» **What you are asked to do**
Every entry below must be transcribed word for word, and the images must be left out.

» **Stored data**
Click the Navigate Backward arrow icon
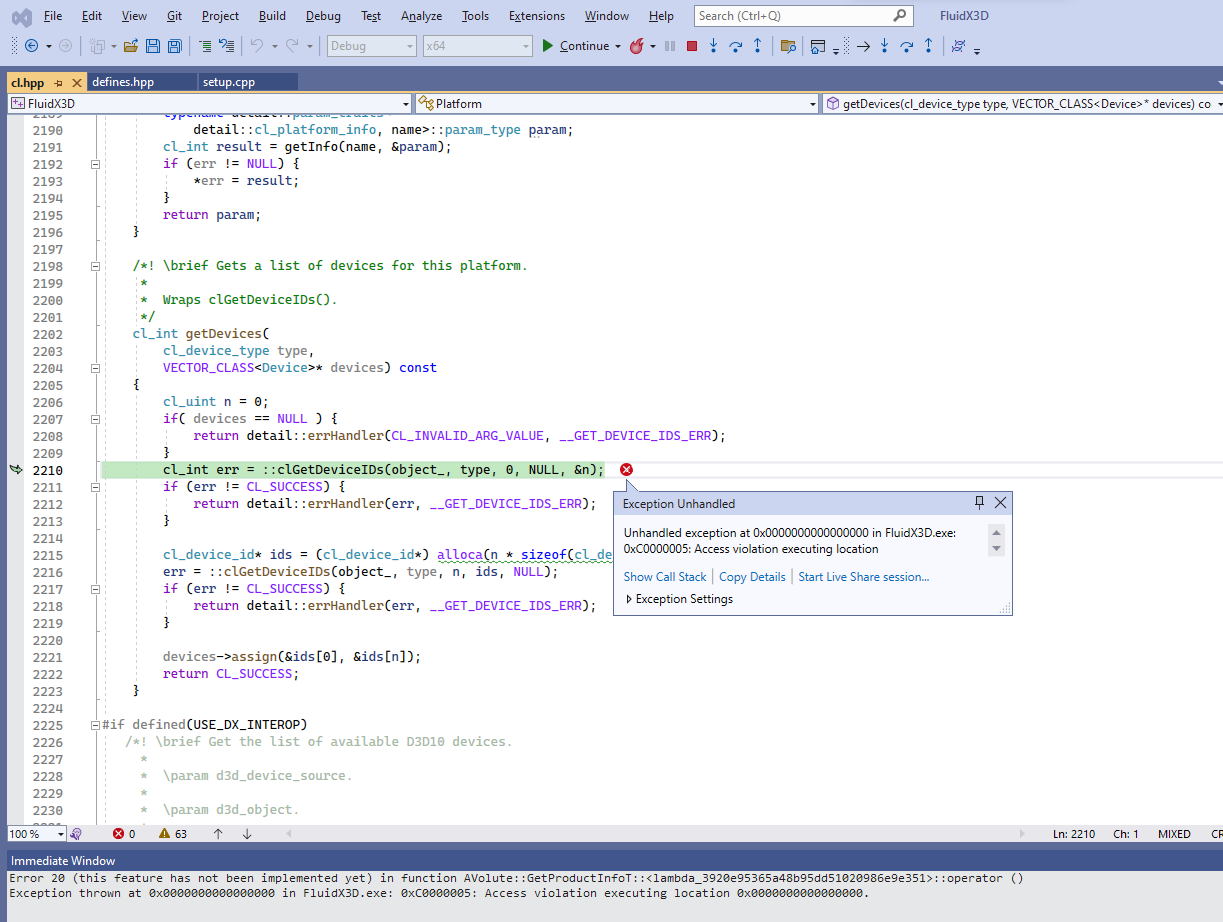 pos(31,45)
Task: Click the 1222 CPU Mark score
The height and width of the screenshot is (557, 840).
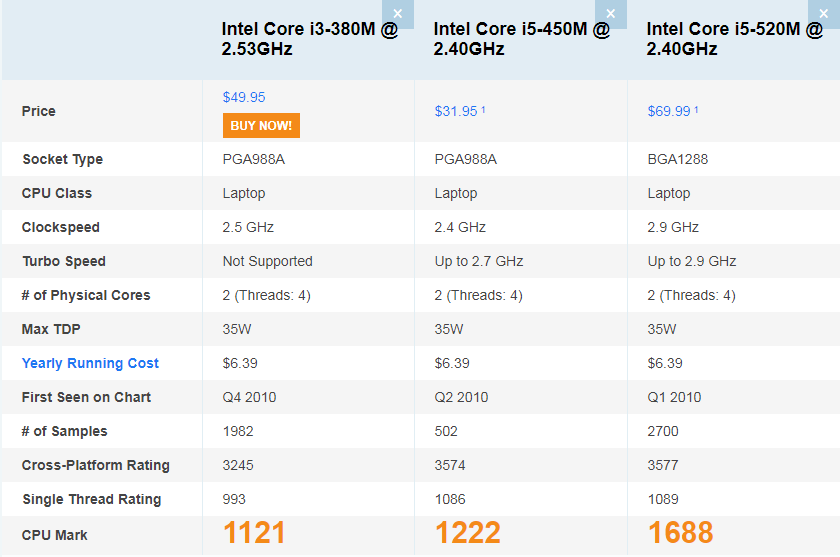Action: [x=468, y=534]
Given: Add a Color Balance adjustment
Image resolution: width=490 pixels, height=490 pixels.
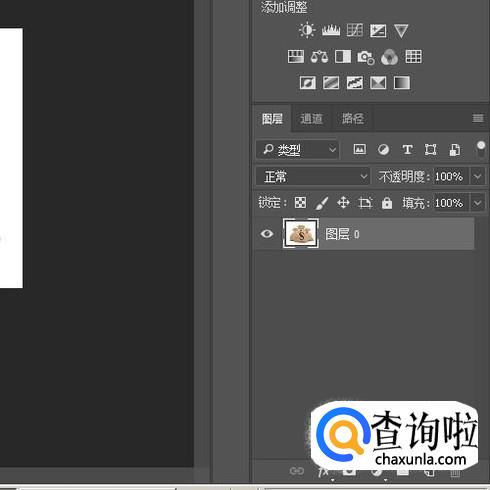Looking at the screenshot, I should (x=319, y=57).
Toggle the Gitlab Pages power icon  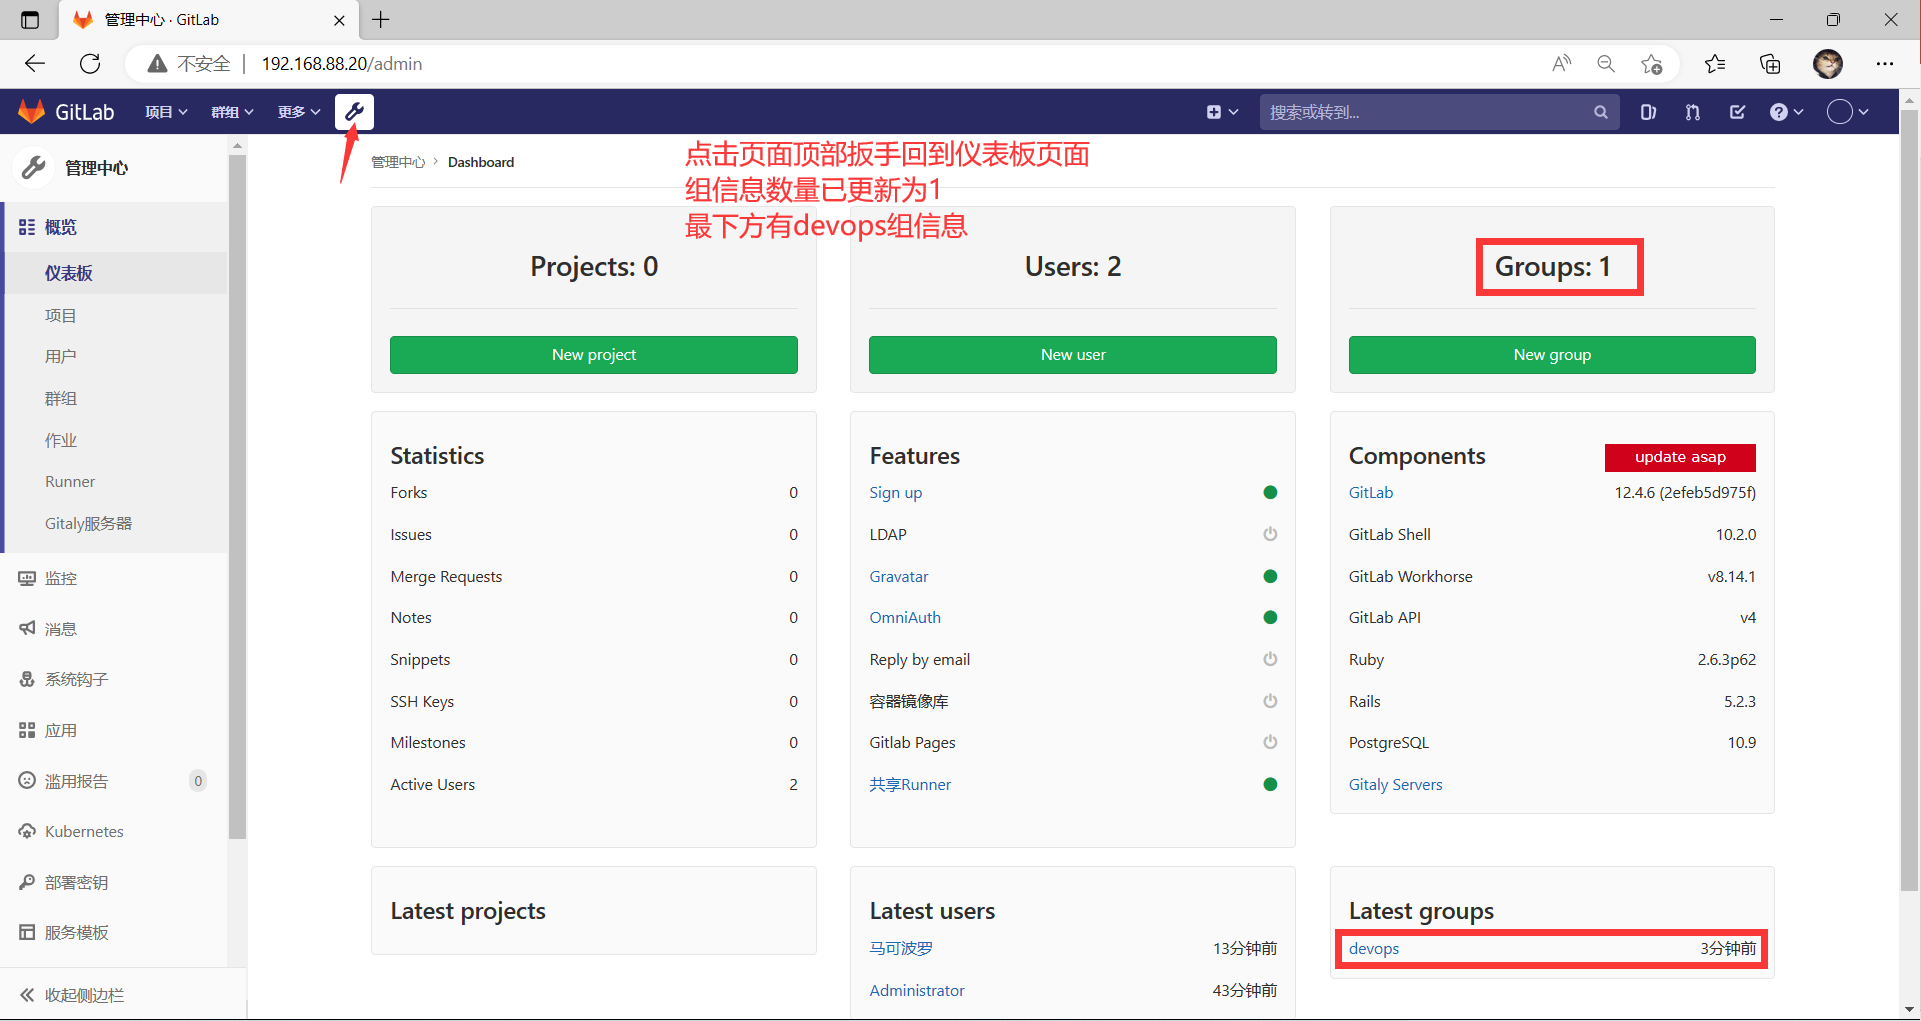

» **Result of the task**
Click the Navigate Backward arrow icon
 pos(31,45)
Task: Click the 1222 CPU Mark score
The height and width of the screenshot is (557, 840).
Action: [x=468, y=534]
Given: Add a Color Balance adjustment
Image resolution: width=490 pixels, height=490 pixels.
Looking at the screenshot, I should (x=319, y=57).
Toggle the Gitlab Pages power icon  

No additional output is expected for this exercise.